Only the 'normal' (i.e. non-worship) administrative units are provided by default. If you need to ingest the data for worship administrative units, you will need to ingest the data through deltas from:

steps

  • The next steps assume .env file has been set, cf. supra.
  • Ensure the following configuration is defined in the docker-compose.override.yml
    op-public-consumer:
        environment:
          DCR_SYNC_BASE_URL: "https://organisaties.abb.vlaanderen.be"
          DCR_DISABLE_INITIAL_SYNC: "true"
          DCR_DISABLE_DELTA_INGEST: "true"
          DCR_LANDING_ZONE_DATABASE: "virtuoso" # for the initial sync, we go directly to virtuoso
          DCR_REMAPPING_DATABASE: "virtuoso" # for the initial sync, we go directly to virtuoso
    update-bestuurseenheid-mock-login:
        entrypoint: ["echo", "Service-disabled to not confuse the service"]
    submissions-consumer:
        entrypoint: ["echo", "Service-disabled to not confuse the service"]
    
  • docker-compose up -d
  • Ensure all migrations have run and the stack is started and running properly.
  • Extra step in case of a resync, run:
    docker-compose exec op-public-consumer curl -X POST http://localhost/flush
    docker-compose logs -f --tail=200 op-public-consumer
    
    • This should end with Flush successful.
  • Update docker-compose.override.yml with
      op-public-consumer:
        environment:
          DCR_SYNC_BASE_URL: "https://organisaties.abb.vlaanderen.be"
          DCR_DISABLE_INITIAL_SYNC: "false" # -> this changed
          DCR_DISABLE_DELTA_INGEST: "false" # -> this changed
          # DCR_LANDING_ZONE_DATABASE: "virtuoso" # -> this changed
          # DCR_REMAPPING_DATABASE: "virtuoso" # -> this changed
    
  • docker-compose up -d
  • This might take a while if docker-compose logs op-public-consumer |grep success Returns: Initial sync http://redpencil.data.gift/id/job/URI has been successfully run; you should be good. (Your computer will also stop making noise)
  • In docker-compose.override.yml, remove the disabled service update-bestuurseenheid-mock-login: entrypoint: ["echo", "Service-disabled to not confuse the service"] submissions-consumer: entrypoint: ["echo", "Service-disabled to not confuse the service"] The mock-logins will be created when a cron job kicks in.
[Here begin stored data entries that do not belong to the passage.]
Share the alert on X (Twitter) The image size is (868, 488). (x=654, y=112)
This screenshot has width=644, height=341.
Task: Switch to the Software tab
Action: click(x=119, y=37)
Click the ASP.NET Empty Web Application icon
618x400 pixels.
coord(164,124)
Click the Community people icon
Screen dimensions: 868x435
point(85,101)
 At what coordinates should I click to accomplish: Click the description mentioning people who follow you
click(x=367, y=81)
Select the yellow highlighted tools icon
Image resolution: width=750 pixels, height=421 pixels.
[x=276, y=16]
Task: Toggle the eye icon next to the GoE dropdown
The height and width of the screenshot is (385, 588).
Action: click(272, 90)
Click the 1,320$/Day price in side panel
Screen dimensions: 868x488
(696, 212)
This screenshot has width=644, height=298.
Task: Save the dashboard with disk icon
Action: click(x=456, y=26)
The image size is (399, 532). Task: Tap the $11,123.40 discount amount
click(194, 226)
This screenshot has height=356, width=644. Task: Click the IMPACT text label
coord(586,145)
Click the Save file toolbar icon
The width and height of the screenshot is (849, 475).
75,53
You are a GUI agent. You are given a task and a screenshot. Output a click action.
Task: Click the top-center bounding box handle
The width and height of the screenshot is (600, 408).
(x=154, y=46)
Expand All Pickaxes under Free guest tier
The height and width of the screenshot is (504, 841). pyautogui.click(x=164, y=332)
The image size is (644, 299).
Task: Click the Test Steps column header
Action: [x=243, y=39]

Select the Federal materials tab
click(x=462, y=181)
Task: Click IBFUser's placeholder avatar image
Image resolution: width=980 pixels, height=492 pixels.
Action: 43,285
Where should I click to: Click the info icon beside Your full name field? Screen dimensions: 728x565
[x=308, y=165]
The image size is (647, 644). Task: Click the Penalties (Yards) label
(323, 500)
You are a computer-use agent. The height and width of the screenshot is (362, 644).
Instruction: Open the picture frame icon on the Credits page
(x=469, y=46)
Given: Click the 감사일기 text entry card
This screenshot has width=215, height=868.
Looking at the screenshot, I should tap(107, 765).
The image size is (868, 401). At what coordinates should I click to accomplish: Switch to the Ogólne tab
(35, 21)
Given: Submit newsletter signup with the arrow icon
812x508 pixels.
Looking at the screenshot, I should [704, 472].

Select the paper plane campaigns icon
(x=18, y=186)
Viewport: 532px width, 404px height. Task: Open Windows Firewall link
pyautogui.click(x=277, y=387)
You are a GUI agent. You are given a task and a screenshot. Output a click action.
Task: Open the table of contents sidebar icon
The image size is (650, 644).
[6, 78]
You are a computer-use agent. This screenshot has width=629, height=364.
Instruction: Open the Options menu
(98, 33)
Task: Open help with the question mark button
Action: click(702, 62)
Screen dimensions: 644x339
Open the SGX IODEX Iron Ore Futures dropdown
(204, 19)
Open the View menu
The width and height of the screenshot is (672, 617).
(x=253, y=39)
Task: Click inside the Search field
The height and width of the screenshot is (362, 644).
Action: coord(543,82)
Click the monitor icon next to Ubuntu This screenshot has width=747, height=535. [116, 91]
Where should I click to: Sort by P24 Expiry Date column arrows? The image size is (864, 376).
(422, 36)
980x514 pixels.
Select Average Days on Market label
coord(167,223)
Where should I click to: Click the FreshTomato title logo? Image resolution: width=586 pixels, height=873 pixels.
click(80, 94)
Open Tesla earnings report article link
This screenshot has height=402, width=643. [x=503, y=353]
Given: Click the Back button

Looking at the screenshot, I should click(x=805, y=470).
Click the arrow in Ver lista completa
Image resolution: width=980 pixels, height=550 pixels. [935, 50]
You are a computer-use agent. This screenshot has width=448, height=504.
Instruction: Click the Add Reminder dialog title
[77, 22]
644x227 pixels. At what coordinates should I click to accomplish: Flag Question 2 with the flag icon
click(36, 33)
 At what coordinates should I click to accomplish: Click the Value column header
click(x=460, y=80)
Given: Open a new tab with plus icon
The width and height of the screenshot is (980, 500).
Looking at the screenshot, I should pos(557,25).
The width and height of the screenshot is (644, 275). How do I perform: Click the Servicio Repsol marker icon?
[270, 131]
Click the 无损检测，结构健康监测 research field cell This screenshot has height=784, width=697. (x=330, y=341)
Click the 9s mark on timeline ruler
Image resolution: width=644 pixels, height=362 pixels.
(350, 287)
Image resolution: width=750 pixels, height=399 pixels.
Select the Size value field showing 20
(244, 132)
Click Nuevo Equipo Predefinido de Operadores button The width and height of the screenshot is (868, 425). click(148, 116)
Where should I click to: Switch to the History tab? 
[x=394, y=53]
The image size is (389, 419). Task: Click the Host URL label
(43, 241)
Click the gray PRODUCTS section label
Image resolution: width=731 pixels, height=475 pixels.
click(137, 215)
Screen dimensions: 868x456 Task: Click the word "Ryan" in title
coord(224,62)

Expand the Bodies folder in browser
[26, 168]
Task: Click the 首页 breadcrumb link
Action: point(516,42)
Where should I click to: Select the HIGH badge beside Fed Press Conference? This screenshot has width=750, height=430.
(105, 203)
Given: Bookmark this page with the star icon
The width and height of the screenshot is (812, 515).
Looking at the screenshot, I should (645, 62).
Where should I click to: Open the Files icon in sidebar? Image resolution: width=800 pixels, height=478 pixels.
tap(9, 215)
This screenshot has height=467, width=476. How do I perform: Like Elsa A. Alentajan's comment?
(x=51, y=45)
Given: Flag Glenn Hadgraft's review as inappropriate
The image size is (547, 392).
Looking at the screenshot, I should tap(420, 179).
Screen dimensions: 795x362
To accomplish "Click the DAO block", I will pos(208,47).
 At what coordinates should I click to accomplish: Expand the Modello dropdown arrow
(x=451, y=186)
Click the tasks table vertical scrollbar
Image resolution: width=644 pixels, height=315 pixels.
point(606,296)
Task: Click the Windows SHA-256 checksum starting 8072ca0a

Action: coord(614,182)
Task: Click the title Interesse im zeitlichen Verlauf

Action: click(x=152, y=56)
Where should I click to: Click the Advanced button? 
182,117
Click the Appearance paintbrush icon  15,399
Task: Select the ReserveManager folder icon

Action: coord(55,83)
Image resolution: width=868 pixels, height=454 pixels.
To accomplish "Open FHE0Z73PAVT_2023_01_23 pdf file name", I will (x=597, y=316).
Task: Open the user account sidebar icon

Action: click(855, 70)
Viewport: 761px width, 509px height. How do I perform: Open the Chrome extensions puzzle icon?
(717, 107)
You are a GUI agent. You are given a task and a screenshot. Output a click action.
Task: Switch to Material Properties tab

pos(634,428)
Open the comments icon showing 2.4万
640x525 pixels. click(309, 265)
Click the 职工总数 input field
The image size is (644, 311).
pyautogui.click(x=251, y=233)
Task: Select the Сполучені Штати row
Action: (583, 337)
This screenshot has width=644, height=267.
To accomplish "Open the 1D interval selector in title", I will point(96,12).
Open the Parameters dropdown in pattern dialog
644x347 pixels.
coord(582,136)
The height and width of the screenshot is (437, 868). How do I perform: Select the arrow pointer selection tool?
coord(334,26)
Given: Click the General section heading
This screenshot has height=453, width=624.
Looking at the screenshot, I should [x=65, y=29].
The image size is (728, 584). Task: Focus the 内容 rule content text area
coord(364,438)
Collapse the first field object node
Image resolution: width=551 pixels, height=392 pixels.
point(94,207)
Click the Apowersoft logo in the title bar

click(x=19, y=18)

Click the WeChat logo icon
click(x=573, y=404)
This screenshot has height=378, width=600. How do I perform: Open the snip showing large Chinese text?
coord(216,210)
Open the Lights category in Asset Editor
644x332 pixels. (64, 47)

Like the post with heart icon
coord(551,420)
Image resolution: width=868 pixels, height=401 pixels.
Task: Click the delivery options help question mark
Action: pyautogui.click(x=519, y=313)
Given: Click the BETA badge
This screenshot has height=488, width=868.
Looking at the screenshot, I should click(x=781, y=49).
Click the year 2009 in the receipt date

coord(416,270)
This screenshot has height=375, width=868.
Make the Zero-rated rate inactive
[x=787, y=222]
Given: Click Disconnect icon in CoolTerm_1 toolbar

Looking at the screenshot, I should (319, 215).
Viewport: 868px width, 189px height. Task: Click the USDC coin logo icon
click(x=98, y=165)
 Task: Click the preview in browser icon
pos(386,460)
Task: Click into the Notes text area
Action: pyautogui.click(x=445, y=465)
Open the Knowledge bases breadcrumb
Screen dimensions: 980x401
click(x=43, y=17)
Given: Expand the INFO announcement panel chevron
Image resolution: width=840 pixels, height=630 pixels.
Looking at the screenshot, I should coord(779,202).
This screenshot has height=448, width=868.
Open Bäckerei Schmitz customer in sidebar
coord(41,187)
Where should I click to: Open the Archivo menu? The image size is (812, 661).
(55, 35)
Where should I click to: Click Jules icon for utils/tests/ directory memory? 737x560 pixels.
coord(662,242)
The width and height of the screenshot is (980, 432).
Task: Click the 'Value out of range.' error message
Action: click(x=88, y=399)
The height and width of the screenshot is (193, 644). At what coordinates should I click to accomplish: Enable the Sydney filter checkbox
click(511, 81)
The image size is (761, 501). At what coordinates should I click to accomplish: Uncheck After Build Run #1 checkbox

You can control the moment it triggers by playing with the CRON_PATTERN variable. See the README.md of the related service for more options.

submissions

The app comes with no submissions data, because it depends on external datasources.

You can follow the following procedure, for all data sources (currently there is only one).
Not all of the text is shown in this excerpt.